# Data Structures in Python
***
**Josh Wilkins<br>3/14/2018**

In [1]:
# CSS

from IPython.core.display import HTML
styles = open("custom.css", "r").read()
HTML(styles)

## Context
***
This is an intro into python data structures including lists, strings, numpy arrays, and more.<br>
Others are encouraged to improve and add onto this document; Add each new section in the block just prior to Revision History<br>
Use a Double-Point (##) header to automatically add it to the table of contents.
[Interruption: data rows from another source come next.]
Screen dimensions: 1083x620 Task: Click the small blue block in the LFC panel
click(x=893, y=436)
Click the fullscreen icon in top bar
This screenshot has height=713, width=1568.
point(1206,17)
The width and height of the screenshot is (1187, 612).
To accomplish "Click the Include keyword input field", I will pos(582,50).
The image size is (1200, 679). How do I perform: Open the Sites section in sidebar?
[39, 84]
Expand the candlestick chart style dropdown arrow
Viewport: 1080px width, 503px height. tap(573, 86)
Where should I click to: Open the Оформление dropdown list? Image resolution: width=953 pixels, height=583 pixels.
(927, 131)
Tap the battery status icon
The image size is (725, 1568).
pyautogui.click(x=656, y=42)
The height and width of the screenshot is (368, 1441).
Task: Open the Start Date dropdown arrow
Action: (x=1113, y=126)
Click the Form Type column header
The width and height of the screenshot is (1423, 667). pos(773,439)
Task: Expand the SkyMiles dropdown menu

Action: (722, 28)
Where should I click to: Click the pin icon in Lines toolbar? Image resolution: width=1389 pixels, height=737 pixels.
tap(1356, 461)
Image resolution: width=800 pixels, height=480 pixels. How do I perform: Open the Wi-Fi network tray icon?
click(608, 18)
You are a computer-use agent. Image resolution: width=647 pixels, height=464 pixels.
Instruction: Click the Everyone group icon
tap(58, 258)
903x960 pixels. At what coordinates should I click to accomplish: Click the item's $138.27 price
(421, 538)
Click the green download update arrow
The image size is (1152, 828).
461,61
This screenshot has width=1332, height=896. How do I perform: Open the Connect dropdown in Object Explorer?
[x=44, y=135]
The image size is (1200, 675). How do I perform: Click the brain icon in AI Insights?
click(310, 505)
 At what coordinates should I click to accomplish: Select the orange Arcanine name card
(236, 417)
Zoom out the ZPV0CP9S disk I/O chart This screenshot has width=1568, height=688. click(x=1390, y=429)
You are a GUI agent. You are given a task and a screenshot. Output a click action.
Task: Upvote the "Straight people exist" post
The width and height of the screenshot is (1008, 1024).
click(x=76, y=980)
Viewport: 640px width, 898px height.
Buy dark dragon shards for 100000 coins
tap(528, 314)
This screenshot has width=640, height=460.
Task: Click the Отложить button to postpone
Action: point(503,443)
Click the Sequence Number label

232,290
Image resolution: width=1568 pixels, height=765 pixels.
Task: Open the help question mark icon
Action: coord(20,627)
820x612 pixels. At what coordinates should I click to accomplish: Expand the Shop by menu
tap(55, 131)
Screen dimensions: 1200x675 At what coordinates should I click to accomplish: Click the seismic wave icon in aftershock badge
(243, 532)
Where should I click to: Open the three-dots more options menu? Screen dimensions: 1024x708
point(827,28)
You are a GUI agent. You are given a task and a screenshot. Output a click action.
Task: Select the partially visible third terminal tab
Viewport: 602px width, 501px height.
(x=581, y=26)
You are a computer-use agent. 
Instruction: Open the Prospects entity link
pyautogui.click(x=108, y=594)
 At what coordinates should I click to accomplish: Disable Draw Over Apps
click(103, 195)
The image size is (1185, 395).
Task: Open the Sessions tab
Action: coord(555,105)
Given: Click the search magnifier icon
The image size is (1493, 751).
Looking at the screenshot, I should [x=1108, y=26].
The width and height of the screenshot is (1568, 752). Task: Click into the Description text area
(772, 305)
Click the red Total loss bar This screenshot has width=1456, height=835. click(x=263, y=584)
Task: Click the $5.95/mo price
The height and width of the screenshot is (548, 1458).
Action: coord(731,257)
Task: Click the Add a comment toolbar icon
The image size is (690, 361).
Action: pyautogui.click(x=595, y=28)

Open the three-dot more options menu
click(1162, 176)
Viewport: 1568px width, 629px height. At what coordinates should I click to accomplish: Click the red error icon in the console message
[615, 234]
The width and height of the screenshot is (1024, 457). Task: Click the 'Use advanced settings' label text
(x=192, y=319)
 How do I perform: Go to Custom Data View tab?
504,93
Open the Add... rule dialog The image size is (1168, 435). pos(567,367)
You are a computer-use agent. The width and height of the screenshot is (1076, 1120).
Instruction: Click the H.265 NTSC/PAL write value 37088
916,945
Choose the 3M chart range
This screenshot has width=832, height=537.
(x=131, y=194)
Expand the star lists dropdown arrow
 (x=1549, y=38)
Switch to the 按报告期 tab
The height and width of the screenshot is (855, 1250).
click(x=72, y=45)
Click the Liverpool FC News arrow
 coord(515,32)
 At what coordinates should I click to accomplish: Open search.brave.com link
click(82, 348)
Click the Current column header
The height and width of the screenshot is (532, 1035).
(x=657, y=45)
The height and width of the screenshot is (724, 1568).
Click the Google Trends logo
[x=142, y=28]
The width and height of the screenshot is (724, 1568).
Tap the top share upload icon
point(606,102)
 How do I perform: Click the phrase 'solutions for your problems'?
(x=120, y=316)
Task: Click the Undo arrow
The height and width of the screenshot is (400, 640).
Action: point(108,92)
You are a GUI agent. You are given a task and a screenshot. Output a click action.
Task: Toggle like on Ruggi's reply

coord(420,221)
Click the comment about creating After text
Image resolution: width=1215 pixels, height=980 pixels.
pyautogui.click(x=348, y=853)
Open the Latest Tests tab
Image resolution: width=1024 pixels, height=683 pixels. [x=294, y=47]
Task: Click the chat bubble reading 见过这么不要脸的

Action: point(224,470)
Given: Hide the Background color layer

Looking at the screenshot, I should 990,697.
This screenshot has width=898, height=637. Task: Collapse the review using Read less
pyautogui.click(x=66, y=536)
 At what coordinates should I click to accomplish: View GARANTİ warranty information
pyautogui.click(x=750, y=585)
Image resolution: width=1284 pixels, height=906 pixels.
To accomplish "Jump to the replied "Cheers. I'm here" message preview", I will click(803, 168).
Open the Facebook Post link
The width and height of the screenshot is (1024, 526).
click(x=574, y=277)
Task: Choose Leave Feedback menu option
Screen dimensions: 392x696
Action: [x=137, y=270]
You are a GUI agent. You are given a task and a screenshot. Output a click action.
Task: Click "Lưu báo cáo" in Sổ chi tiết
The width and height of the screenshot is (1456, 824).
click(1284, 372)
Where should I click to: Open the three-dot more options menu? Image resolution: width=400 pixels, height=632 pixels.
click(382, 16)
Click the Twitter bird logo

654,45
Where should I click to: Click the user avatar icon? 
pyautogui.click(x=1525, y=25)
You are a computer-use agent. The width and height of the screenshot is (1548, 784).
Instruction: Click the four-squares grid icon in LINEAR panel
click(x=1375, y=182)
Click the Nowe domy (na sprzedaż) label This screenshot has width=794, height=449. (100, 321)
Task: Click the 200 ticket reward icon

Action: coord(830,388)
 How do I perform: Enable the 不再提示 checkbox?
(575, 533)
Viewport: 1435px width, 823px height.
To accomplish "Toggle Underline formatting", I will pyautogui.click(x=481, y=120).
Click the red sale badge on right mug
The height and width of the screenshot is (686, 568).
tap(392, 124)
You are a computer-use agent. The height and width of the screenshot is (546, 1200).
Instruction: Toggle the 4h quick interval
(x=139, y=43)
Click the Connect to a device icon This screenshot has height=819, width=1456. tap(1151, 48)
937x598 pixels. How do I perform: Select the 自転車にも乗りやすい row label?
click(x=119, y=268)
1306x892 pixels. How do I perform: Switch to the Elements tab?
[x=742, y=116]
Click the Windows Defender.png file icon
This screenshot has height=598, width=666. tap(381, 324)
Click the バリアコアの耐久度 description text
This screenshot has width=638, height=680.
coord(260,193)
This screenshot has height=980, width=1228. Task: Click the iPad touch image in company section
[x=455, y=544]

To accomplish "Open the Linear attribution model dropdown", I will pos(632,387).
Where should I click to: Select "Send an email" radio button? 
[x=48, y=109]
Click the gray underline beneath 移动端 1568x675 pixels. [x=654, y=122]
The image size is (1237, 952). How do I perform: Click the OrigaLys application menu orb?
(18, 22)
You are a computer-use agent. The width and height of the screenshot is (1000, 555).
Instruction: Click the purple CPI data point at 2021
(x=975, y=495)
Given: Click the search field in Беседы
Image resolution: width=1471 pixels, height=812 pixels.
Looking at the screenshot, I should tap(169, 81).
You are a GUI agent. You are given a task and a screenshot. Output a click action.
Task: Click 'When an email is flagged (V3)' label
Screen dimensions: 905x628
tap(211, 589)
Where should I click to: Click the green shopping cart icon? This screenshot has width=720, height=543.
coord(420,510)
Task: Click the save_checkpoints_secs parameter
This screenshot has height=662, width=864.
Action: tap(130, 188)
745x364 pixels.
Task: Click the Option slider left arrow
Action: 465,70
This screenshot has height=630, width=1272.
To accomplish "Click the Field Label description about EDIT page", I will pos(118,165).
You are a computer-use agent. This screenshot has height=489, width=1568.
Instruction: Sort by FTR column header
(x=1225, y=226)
Current document location: \\bevfs01\Engineering_Projects\Training\Jupyter\Structures\

## Useful References
***
- [Introduction to Python - The Python Guru](http://thepythonguru.com/)
- [Python Tutorial at Tutorials Point](https://www.tutorialspoint.com/python/index.htm)
- [Exception Handling](https://stackoverflow.com/questions/16138232/is-it-a-good-practice-to-use-try-except-else-in-python)

## Numbers
***
### Numeric Types

- **int** (signed integers): Integers or ints are positive or negative whole numbers with no decimal point
- **long** (long integers): Also called longs, they are integers of unlimited size, written like integers and followed by an uppercase or lowercase L
- **float** (floating point): Floats are written with a decimal point. Floats may also be in scientific notation, with e or E indicating the power of 10
- **complex** (complex numbers): In the form a + bj, where a and b are floats and j (or J) is the imaginary number $\sqrt{-1}$.

In [None]:
# Assignments types are implicit, no need to declare it as an int
x = 3  # Ints are signed integers
print type(x)

In [None]:
# Any integer needing more precision is a long integer
x = 9876543210
print type(x)

In [None]:
# Anything with a decimal is recognized as a float
x = 3.
print type(x)

In [None]:
# Complex numbers represented with a j
x = 1 + 2j
x = complex(1, 2)  # Can also be made by casting two numbers with complex()
print type(x)

# Can grab the real and imaginary parts of a complex number
print x.real
print x.imag

### Casting
Casting is the process of coercing a number explicitly from one type to another

In [None]:
# Changing data types is fairly straightforward
x = 2  # Is an integer
print type(x)

# Convert to a float
x = float(x)
print type(x)

# Convert to a long integer
x = long(x)
print type(x)

# Convert to a complex number
x = complex(x) # Same as complex(x, 0)
print x
print type(x)

### Numeric Functions
A list of the most useful mathematical expressions in python (not extensive). Can either use the numpy package or the math package.<br>
[Here is a more extensive list](https://www.tutorialspoint.com/python/python_numbers.htm)
- **abs(x)**: Absolute value
- **exp(x)**: $e^x$
- **log(x)**: Log base e of x
- **log10(x)**: Log base 10 of x
- **sqrt(x)**: $\sqrt{x}$
- **round(x, n)**: Rounds a number to n places

In [None]:
import math as m
import numpy as np

x = -5.555
x = abs(x)
print x  # Absolute value of x
print m.exp(x)    # e^x
print np.log(x)   # log(x)
print m.log10(x)  # log10(x)
print np.sqrt(x)  # Square-root of x
print round(x, 1) # Rounding x to tenths place

### Additional Information

Difference between math and numpy packages:

The **math** package is part of the standard python library. It provides functions for basic mathematical operations as well as some commonly used constants. Use the math package if you are doing simple computations with only with scalars (and no lists or arrays). [Math functions and methods](https://docs.python.org/2/library/math.html)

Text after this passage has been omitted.